10 MENIT BACA
Topik Terkait
Ibrahim Kholilul Rahman is acting head and Alvin Prabowosunu
is a senior researcher at Indonesia Financial Group Progress (IFG Progress).
Wednesday’s sharp fall in the Indonesia Stock Exchange (IDX) Composite index
was triggered by an external shock rather than a collapse in domestic
fundamentals. The index dropped by more than 5 percent shortly after opening,
falling from around 8,974 to about 8,393 and briefly touching 8,349. To
understand why the reaction was so strong, we need to look beyond today’s headlines
and examine how the market has been moving structurally over the past two
years.
Since early 2025, the Composite index has undergone a clear
regime shift. After weakening to around 6,000 in March and April 2025, the
index recovered, consolidated in the 7,200 to 7,400 range, and then entered a
sustained upward trend. From August to November 2025, it stayed mostly around
and above 8,000, and by December 2025 to January 2026 it reached the mid to
upper 8,000s. The long rally created confidence and attracted many retail
investors. However, it also raised an important question: Was this growth
driven by robust corporate performance, or was it a byproduct of market
mechanics, specifically, limited tradable shares?

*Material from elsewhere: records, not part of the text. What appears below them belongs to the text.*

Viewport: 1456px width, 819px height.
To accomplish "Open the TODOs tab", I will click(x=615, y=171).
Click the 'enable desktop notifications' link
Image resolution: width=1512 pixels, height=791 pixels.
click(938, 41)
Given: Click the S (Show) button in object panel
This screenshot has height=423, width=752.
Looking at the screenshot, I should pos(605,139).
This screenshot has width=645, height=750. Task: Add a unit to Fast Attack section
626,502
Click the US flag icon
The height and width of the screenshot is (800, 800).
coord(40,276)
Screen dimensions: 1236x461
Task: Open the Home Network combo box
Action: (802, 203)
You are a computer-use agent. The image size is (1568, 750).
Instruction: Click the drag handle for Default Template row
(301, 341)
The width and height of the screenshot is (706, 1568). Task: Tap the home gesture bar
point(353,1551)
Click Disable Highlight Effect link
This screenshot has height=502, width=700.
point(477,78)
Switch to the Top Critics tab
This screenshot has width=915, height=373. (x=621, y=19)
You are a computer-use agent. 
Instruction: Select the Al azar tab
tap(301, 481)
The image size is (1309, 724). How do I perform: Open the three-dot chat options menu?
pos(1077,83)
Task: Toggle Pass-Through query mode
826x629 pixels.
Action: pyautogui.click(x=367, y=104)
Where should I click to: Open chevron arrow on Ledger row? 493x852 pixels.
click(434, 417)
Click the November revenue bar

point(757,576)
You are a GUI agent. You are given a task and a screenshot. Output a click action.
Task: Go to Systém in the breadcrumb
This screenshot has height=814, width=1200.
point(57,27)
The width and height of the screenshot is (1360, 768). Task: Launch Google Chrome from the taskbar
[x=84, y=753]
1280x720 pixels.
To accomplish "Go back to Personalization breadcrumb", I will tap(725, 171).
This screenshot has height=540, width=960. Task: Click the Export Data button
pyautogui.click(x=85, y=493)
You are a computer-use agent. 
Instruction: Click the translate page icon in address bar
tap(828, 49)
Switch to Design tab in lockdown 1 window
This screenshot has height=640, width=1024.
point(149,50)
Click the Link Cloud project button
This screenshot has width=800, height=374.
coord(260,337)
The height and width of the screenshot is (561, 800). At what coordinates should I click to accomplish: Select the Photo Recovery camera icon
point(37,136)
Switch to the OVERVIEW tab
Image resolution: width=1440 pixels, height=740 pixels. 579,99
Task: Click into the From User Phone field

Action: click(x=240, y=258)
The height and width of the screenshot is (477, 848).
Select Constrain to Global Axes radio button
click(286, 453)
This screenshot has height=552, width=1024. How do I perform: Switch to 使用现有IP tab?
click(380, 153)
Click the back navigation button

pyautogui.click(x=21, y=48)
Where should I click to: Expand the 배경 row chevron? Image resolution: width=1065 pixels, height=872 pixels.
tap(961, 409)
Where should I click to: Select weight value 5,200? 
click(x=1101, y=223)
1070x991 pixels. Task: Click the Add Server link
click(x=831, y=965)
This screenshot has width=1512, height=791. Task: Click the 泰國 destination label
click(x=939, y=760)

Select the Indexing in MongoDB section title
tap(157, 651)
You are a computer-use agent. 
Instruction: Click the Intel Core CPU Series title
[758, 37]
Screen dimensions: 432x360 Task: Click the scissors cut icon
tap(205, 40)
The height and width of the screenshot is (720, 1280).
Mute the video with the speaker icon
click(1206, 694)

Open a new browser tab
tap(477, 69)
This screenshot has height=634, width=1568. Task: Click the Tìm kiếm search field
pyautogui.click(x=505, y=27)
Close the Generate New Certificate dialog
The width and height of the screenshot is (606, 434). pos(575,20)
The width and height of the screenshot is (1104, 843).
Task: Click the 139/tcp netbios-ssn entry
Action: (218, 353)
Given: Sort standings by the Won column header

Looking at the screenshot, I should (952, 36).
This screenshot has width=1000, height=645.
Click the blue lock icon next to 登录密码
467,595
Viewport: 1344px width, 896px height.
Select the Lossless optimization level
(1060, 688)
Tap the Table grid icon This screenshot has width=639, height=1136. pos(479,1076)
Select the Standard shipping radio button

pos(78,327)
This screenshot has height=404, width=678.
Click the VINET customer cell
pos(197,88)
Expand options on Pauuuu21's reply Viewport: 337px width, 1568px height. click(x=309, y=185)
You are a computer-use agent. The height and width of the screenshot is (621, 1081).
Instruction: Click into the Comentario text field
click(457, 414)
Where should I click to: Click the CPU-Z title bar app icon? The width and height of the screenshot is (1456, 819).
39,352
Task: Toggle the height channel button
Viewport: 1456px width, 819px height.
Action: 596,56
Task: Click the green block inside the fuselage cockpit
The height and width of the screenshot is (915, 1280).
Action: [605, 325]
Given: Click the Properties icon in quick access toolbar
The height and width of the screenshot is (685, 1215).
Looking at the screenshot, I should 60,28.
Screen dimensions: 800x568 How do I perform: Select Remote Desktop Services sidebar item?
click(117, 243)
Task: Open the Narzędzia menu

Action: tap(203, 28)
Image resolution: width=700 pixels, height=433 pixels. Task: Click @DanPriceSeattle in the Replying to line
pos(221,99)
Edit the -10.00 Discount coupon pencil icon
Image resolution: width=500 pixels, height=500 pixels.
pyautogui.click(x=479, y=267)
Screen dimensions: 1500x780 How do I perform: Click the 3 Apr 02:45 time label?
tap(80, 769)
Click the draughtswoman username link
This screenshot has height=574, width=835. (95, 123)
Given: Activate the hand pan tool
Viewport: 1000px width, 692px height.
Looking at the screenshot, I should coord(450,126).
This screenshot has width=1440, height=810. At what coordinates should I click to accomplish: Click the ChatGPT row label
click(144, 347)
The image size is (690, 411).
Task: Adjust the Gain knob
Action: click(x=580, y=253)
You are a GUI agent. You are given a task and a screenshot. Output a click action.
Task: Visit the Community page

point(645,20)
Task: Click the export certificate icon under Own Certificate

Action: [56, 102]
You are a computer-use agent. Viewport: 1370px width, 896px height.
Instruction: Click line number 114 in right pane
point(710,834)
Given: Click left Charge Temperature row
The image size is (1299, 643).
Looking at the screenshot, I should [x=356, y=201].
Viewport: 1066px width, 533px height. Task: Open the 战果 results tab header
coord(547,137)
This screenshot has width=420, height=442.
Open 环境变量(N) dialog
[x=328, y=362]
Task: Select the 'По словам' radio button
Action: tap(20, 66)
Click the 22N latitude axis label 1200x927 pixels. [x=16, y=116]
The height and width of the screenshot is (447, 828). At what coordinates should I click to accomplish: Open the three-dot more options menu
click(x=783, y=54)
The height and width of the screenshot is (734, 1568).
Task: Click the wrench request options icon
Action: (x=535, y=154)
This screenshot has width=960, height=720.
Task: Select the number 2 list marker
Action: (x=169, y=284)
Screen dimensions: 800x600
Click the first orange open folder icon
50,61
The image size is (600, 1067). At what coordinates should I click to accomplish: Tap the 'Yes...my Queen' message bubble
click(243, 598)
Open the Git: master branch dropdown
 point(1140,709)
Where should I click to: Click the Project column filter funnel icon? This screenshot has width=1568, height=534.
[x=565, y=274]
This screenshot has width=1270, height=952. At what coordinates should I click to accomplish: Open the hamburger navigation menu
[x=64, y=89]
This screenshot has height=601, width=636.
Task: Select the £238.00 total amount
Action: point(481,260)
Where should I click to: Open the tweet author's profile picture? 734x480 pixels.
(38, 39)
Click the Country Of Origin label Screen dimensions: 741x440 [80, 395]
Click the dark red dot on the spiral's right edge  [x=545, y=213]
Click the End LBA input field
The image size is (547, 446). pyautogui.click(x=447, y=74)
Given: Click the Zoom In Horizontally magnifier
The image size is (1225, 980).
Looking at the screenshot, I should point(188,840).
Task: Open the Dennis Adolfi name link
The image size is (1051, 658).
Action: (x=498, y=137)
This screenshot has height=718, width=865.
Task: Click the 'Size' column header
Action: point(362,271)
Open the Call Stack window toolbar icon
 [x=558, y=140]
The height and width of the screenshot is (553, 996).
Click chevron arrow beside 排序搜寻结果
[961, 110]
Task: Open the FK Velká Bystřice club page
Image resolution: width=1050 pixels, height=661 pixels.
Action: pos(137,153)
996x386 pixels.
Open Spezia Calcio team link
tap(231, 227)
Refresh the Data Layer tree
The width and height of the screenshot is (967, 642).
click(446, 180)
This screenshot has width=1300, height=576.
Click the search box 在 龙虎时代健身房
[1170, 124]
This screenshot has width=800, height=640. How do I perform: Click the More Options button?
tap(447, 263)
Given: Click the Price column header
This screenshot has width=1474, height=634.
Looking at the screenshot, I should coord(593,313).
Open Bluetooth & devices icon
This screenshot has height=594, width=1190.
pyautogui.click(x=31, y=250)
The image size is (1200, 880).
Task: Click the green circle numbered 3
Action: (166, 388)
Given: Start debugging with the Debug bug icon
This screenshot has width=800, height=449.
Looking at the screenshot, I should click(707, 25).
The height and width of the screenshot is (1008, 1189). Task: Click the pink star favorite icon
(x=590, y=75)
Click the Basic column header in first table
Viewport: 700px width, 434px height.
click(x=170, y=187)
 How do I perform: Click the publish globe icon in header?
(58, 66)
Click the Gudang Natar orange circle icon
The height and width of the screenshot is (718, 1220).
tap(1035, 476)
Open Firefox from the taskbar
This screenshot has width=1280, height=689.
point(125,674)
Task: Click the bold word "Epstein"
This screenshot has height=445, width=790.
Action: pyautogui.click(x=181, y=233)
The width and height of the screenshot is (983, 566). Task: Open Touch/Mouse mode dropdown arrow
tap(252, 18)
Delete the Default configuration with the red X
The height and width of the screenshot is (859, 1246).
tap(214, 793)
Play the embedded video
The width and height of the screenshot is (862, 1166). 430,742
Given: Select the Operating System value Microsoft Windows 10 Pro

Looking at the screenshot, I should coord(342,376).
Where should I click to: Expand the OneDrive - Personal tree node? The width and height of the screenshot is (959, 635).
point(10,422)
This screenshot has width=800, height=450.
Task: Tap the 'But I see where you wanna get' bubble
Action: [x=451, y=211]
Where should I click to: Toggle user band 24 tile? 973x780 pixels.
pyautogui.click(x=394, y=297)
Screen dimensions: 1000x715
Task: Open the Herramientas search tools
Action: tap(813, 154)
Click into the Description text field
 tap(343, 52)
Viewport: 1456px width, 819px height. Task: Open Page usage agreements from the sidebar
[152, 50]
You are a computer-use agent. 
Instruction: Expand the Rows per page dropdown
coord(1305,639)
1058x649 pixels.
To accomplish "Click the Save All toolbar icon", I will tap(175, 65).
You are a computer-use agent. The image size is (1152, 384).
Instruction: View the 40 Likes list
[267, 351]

Past international evidence shows that free float, the portion of a company's
shares available for public trading, is a primary determinant of price
behavior. Global data from 55 countries indicate that developed markets
maintain an average free float of approximately 75.6 percent, while emerging
markets hover around 71.2 percent. Indonesia, at 71.6 percent, aligns closely
with the emerging market average. This means Indonesia is not extremely
illiquid, but it is also not fully dispersed. Concentrated ownership remains a
dominant force, allowing low-float stocks to sway the broader index with
disproportionate ease.
The two-year data set reveals a significant evolution in market behavior. In
2024, the relationship between free float and price performance was weakly
positive, with higher-float stocks generally outperforming their counterparts.
However, the defining characteristic of this period was dispersion. In stocks
where the float fell below 20 percent, price action became erratic, ranging
from negligible moves to extreme spikes exceeding 300 or even 500 percent.
These low-float stocks acted as volatility hotspots, suggesting that the market
was being driven as much by liquidity mechanics as by corporate fundamentals.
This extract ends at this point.